Censorship and passing down the generations

April 2, 2017


I’m in a class this semester about the Cultural Revolution in China, a tumultuous decade from 1966-1976 where social and cultural upheavals were the norm rather than the exception. Here at the University of Hong Kong, nobody pays attention in class. It’s fine, even accepted: my hallmates here brag about how they haven’t been to class in weeks (I suppose they do that in the US, too). But the Cultural Revolution class, according to my professor, boasts “the highest attendance rate of any class at HKU” according to my professor. Hard to do, in a class of 300+ students. (Nevermind the fact that participation is required and each week students have to turn in answers to those questions).

Anyhow, people don’t usually pay attention in that class. The buzz about the room quite often resembles that of your average Starbucks (I’m sitting in one right now).

So when our professor revealed her true identity to our class, an uncharacteristic silence swept across the room. An underground artist during the third phase of the Cultural Revolution, quietly subverting the power of the Party. She painted after work into dusk, constantly dodging the watchful eye of the Communist Party. She was part of the wuming “gang” of artists (which translates to “Anonymous” or “No name”). This group consisted of counterrevolutionaries of all different backgrounds, tired of the persistent waves of supposed “revolution” that Mao was calling for. My professor’s name is Wang Aihe.

Now she’s a professor with two Harvard degrees, teaching a class that inspired many of the students involved in the 2014 Yellow Umbrella movement in Hong Kong. Once a counterrevolutionary, always a counterrevolutionary.

I often forget how my parents’ generation was a part of this history. My parents, and the parents of many other Chinese-Americans my age, were children and teenagers during the Cultural Revolution in China. All of them came to the US for a reason. Maybe it was the memory of the Cultural Revolution and the fear of history repeating itself, the pro-democracy sentiments like those of the students in Tiananmen in 1989, or a more mundane desire for a better life in the free world.

I only just recently learned that my dad was sent down to the countryside for re-education at the end of the the Cultural Revolution. My parents were third-wave red guards; my grandparents once wore tall dunce hats and wooden boards while so-called revolutionaries berated them.
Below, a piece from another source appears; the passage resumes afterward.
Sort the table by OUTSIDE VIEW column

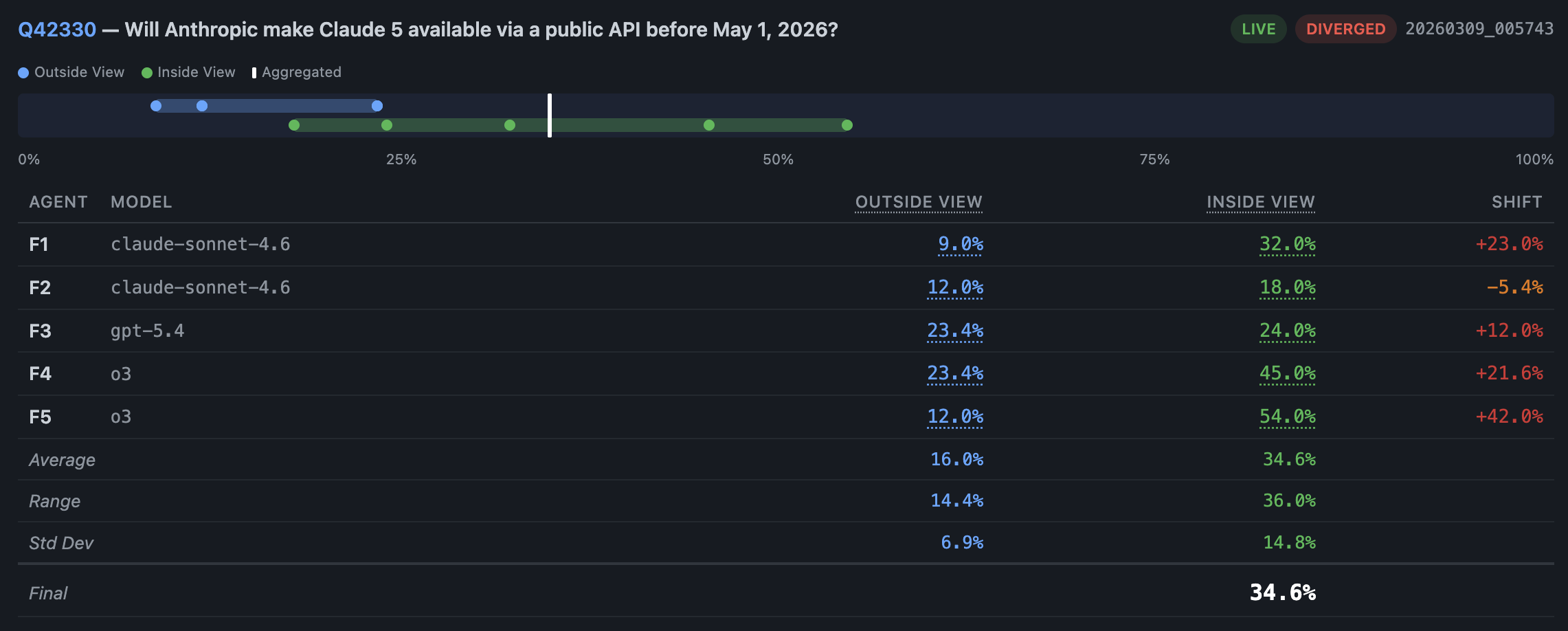(919, 201)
In China, there’s no doubt that that decade is a forgotten part of history. Government censorship and a party-enforced taboo on the topic has all but erased the event. But it cannot be forgotten.

The number of books written about the Chinese Cultural Revolution does not match the scope of the event. In fact, both of the required reading books for our class were written by white male professors specializing in Chinese history. That is not to say that they are poorly written or factually incorrect; they are packed with facts. On the other hand, they lack the intimately personal narrative of a well-written memoir. I’m willing to put out two theories as to why a memoir does not exist:

  1. Writing about authentic personal experiences during the CR in China is essentially marking yourself as a political dissident if you’re in China. And if you’re trying to publish the book, forget about it.
  2. The people who have left China who can write about the Cultural Revolution often work in technical fields. Immigration policies around the world give precedence to people specializing in STEM fields. This means that emigrants in free countries are not necessarily focused on telling their stories. They’re not historians or authors or even that good at English.

I think that these are pretty convincing, though there are absolutely more reasons for the lack of literature on the Cultural Revolution. Needless to say, more stories need to be heard and preserved.